Due to its high flexibility and its low energy consumption the regenerative end fired furnace is the working horse of the glass industry. Most mass produced glass products such as bottles and containers of all kind, tableware and glass fibre can be produced with a minimum of fossil fuel firing and thus carbon dioxide emission. Its typical melting capacity is 30 – 500 t/d, in some cases up to 700 t/d can be achieved. Limitations in furnace size result from flame length and crown span width, especially of the burner ports.
If sufficiently dimensioned, the regenerators effect heat recovery of the melting end firing and thus ensure an optimal reduction of energy consumption of the glass melting process. Slightly larger regenerators than necessary are an investment for the future, reducing maintenance effort and common energy consumption increase due to ageing. Additionally this allows a furnace enlargement at the next furnace repair with reduced glass-to-glass time and costs, when reusing the basic design and lower part of the regenerator.
By designing the ports and superstructure properly very low emission values in respect of NOx and CO2 can be achieved. Since there is only one alternating flame in glass flow direction, its optimal adjustment is crucial for glass melting process. After furnace startup the first setting is usually done by experienced HORN® personnel for combustion optimisation, ensuring an optimal melting performance from the start.

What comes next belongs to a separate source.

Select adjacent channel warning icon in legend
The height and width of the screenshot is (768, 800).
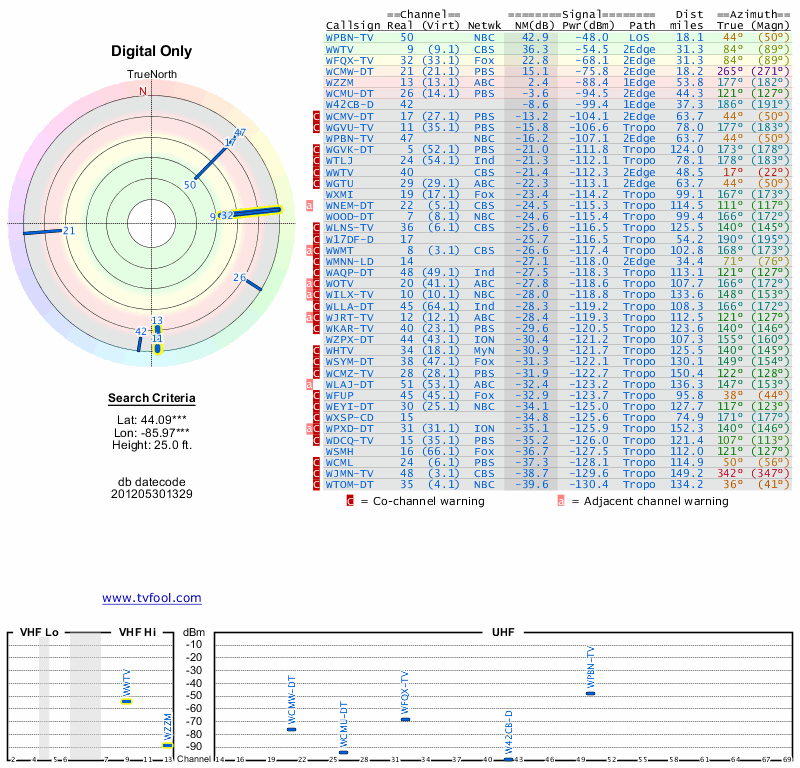pyautogui.click(x=561, y=501)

A weir wall built into the bottom of the melting end, also called barrier, and a deep refining part increase flexibility and glass quality.
The wall supports the convection in the glass bath, which improves melting. Additional electric boosting improves furnace flexibility and is advantageous in case of coloured glass production.
Additional lances or burners at the furnace sidewall can be mounted in order to lower NOx emissions by staged combustion or increase melting capacity by oxyboosting. Most common is the application of a pressurised air lance in order to lower NOx and generally improve melting. This technology is known as ggENOx and can be applied also while furnace operation. It is most suitable to improve furnaces not showing a good performance.